Minyak

Harga Minyak Mentah Stabil, Pasar Global Waspadai Dampak Perang Dagang AS dan Iran

Harga Minyak Mentah Stabil, Pasar Global Waspadai Dampak Perang Dagang AS dan Iran

JAKARTA - Harga minyak dunia tercatat bergerak stabil pada awal pekan ini dalam sesi perdagangan yang relatif tenang. Para pelaku pasar secara hati-hati mencermati dinamika kebijakan perdagangan Amerika Serikat serta kemungkinan pelonggaran sanksi ekspor minyak terhadap Iran. Situasi ini turut menciptakan ketidakpastian baru dalam prospek energi global, terutama di tengah kekhawatiran akan terjadinya perlambatan ekonomi akibat perang dagang yang kembali memanas.

Harga minyak jenis West Texas Intermediate (WTI) diperdagangkan mendekati level US$62 per barel, sedangkan Brent Crude ditutup sedikit di bawah US$65 per barel dalam perdagangan hari Senin, 14 April 2025. Pergerakan yang cenderung datar ini menjadi cerminan dari sikap pasar yang tengah menunggu kejelasan arah kebijakan dari Washington terkait perang dagang dan sanksi Iran.

Kondisi pasar keuangan AS juga menunjukkan sinyal pemulihan, setelah pekan sebelumnya mengalami tekanan hebat akibat langkah proteksionis Presiden Donald Trump yang kembali mengusulkan tarif tambahan atas sejumlah produk impor dari Tiongkok dan Uni Eropa. Kebijakan tersebut memicu kekhawatiran luas bahwa eskalasi perdagangan bisa berdampak serius pada pertumbuhan ekonomi global dan permintaan energi.

Kekhawatiran Resesi Dorong Tekanan Harga Minyak

Sejak awal bulan April 2025, harga minyak mentah telah terkoreksi sekitar US$10 per barel, dipicu oleh meningkatnya ketidakpastian geopolitik dan ekonomi makro. Kekhawatiran utama pasar adalah bahwa ketegangan dagang dapat menyeret ekonomi global menuju jurang resesi, yang pada gilirannya akan memangkas permintaan energi secara signifikan.

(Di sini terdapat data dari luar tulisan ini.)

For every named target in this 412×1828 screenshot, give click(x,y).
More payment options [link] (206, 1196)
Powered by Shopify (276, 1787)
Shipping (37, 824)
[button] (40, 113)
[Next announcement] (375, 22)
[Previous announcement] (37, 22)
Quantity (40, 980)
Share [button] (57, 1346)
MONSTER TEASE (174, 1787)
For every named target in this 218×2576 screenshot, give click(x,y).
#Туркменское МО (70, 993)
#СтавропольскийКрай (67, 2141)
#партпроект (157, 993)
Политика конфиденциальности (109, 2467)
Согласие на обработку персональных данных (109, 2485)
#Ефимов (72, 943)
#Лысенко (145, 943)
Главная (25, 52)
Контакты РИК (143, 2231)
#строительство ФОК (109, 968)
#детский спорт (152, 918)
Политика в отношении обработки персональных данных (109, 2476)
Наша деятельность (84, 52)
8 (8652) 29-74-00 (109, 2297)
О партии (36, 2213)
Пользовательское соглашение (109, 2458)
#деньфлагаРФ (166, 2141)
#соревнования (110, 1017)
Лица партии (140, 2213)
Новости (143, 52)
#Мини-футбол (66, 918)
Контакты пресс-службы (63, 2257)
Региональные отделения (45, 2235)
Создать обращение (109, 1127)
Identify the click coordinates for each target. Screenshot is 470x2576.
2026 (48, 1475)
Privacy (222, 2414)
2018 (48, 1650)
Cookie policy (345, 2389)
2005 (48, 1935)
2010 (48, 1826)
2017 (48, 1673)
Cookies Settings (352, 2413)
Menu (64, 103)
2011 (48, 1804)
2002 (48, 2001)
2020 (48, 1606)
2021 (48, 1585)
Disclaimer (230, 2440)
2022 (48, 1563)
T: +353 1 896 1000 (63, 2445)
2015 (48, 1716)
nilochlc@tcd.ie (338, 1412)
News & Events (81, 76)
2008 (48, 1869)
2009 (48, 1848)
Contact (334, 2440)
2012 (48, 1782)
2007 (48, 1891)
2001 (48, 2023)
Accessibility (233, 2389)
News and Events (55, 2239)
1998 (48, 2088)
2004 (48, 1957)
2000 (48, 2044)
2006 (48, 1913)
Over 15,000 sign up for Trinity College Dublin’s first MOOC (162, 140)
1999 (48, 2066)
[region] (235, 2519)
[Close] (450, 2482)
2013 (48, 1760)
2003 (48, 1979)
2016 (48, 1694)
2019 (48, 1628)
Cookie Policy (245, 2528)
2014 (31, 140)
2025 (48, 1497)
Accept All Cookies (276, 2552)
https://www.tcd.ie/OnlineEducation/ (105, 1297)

Amerika Serikat dan Tiongkok, dua negara dengan konsumsi minyak terbesar di dunia, berada di jantung kekhawatiran ini. Jika pertumbuhan ekonomi di kedua negara melambat akibat perang tarif, maka permintaan terhadap minyak mentah dapat tertekan dalam jangka menengah.

“Kondisi saat ini sangat bergantung pada bagaimana arah kebijakan perdagangan AS dalam beberapa pekan ke depan,” ujar Andrew Lipow, analis energi dari Lipow Oil Associates LLC. Ia menambahkan, “Pasar mencoba membaca apakah ada titik kompromi atau eskalasi lanjutan dalam perang dagang, karena keduanya akan berdampak berbeda terhadap pergerakan harga minyak.”

OPEC+ Percepat Produksi, Pertegas Tekanan Pasar

Selain faktor geopolitik, pasar juga dikejutkan oleh keputusan mendadak OPEC+ (Organisasi Negara-Negara Pengekspor Minyak dan sekutunya) yang mempercepat langkah peningkatan produksi minyak mereka. Keputusan ini diambil sebagai respons terhadap potensi kekurangan pasokan di beberapa kawasan, namun langkah tersebut justru memperparah tekanan pada harga di tengah turunnya permintaan.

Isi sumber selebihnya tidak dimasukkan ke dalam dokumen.